Жена покойного «Действительного Статского Советника Андрея Григорьевича Щербинина Марья Ермолаева дочь» предлагала «состоящий в Сущеве двор, в котором на купленный мерою на 1636 сажен земли поставлено хоромное строение; 4 покоя, подмазанные алебастром и обитые бумажными обоями с имеющимися под ними погребами, особая кухня, погреб, 2 анбара, сарай каретный, конюшня, людская изба с сенями, пруд мерою на 120 сажен и два аршина и сад со всякими плодовитыми деревьями» — «о цене спросить могут за Арбатскими вороты в Земляном городе, в приходе церкви Николая Чудотворца Явленского, в доме онаго ж Щербинина»[36].

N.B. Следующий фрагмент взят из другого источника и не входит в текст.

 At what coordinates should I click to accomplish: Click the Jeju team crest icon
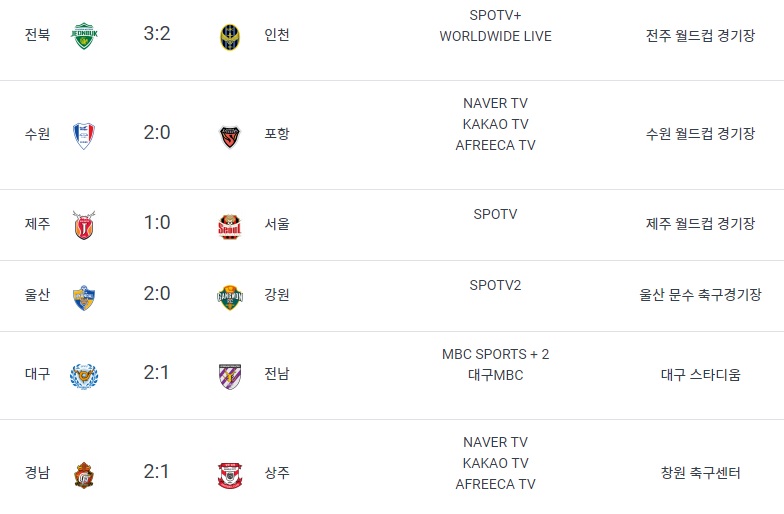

Заметим, что в московских адресах указана церковь, к приходу которой относится тот или иной дом, — это характерная особенность Москвы, где, в отличие от Петербурга, не было прямых линий общей планировки города. Церкви объединяли тот или иной район.
Лев Александрович Пушкин, читая на следующий день после рождения сына «Московские ведомости», вряд ли заинтересовался приведенными там объявлениями. Он был богатым помещиком, владельцем более трех с половиной тысяч душ[37]. Ему принадлежали село Болдино и деревня Тимашево, Кистенево тож, в Нижегородской губернии, подмосковные — деревня Раково и сельцо Синево, Семеновское тож. Его обширная московская усадьба на Божедомке занимала несколько гектаров. Там имелись большой дом, хозяйственные строения, оранжереи, плодоносящий сад, пруды, в которых водилась рыба. Можно предположить, что хозяева усадьбы не испытывали недостатка в каретниках, кучерах, садовниках, поварах, в штате домашней прислуги. Дом был украшен иконами в драгоценных окладах из приданого Ольги Васильевны и наследственными иконами Льва Александровича. В сохранившейся описи вещей, которые находились в жилище его отца — Александра Петровича, — «образ Нерукотворного Спаса, писан на холсте над дверьми, да картина о блудном сыне, стол раздвижной, верхняя доска с резьбой мелкой… <…> 11 картин больших, которые писаны на холстах живописным письмом, две картины небольшие, написаны також на холстах, а те все картины в рамах… <…> 18 стулов, в том числе 9 с позолотою, стол дубовый, круглой, складной, стол придвижной в углу, на котором ставитца посуда»[38]. В описи названы также молитвенники, серебряные шандалы, серебряная посуда, сундуки, зеркало «в рамах и с коронкою личною», коробочка китайской работы, кровать под балдахином, печи ценинные, то есть из цветных изразцов… В окружении этих не дошедших до нашего времени вещей, в доме, где были «печи в пестрых изразцах» и, наверное, «портреты дедов на стенах» (они, как и портреты родителей, тоже не сохранились), в давно исчезнувшей московской усадьбе на Божедомке, в довольстве и достатке и суждено было провести Василию Пушкину детство, отрочество и юность.